PROBLEM: Without changing anything, transcribe all of the entries.

════════

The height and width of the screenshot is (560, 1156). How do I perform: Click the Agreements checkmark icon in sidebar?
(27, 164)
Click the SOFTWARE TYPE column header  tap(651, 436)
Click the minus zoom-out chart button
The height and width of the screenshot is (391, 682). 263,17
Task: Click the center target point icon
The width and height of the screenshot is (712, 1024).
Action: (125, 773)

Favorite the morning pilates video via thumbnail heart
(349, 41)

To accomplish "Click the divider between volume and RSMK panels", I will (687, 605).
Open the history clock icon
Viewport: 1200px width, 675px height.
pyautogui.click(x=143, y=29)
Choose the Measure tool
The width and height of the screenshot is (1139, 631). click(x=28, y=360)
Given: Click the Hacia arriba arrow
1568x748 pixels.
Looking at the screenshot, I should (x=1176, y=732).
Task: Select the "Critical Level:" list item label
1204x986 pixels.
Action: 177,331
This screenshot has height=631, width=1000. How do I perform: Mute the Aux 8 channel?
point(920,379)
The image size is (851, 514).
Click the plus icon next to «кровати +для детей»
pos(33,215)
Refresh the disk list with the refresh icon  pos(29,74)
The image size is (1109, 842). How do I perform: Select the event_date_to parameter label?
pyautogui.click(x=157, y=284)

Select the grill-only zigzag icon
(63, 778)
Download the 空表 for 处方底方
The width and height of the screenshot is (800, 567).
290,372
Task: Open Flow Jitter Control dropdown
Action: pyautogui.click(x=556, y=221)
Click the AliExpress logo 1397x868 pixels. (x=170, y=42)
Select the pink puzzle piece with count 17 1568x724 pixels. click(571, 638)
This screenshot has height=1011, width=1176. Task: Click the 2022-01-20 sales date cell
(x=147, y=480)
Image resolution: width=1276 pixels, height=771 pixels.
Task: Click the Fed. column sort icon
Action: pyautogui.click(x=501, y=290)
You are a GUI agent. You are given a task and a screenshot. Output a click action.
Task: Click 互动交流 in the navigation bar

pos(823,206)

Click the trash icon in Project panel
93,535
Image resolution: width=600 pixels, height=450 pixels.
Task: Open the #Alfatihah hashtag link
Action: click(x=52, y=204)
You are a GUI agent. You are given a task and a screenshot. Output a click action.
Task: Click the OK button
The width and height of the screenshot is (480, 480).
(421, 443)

════════

ANSWER SECTION:
The height and width of the screenshot is (560, 1156). How do I perform: Click the Agreements checkmark icon in sidebar?
(27, 164)
Click the SOFTWARE TYPE column header  tap(651, 436)
Click the minus zoom-out chart button
The height and width of the screenshot is (391, 682). 263,17
Task: Click the center target point icon
The width and height of the screenshot is (712, 1024).
Action: (125, 773)

Favorite the morning pilates video via thumbnail heart
(349, 41)

To accomplish "Click the divider between volume and RSMK panels", I will (687, 605).
Open the history clock icon
Viewport: 1200px width, 675px height.
pyautogui.click(x=143, y=29)
Choose the Measure tool
The width and height of the screenshot is (1139, 631). click(x=28, y=360)
Given: Click the Hacia arriba arrow
1568x748 pixels.
Looking at the screenshot, I should (x=1176, y=732).
Task: Select the "Critical Level:" list item label
1204x986 pixels.
Action: 177,331
This screenshot has height=631, width=1000. How do I perform: Mute the Aux 8 channel?
point(920,379)
The image size is (851, 514).
Click the plus icon next to «кровати +для детей»
pos(33,215)
Refresh the disk list with the refresh icon  pos(29,74)
The image size is (1109, 842). How do I perform: Select the event_date_to parameter label?
pyautogui.click(x=157, y=284)

Select the grill-only zigzag icon
(63, 778)
Download the 空表 for 处方底方
The width and height of the screenshot is (800, 567).
290,372
Task: Open Flow Jitter Control dropdown
Action: pyautogui.click(x=556, y=221)
Click the AliExpress logo 1397x868 pixels. (x=170, y=42)
Select the pink puzzle piece with count 17 1568x724 pixels. click(571, 638)
This screenshot has height=1011, width=1176. Task: Click the 2022-01-20 sales date cell
(x=147, y=480)
Image resolution: width=1276 pixels, height=771 pixels.
Task: Click the Fed. column sort icon
Action: pyautogui.click(x=501, y=290)
You are a GUI agent. You are given a task and a screenshot. Output a click action.
Task: Click 互动交流 in the navigation bar

pos(823,206)

Click the trash icon in Project panel
93,535
Image resolution: width=600 pixels, height=450 pixels.
Task: Open the #Alfatihah hashtag link
Action: click(x=52, y=204)
You are a GUI agent. You are given a task and a screenshot. Output a click action.
Task: Click the OK button
The width and height of the screenshot is (480, 480).
(421, 443)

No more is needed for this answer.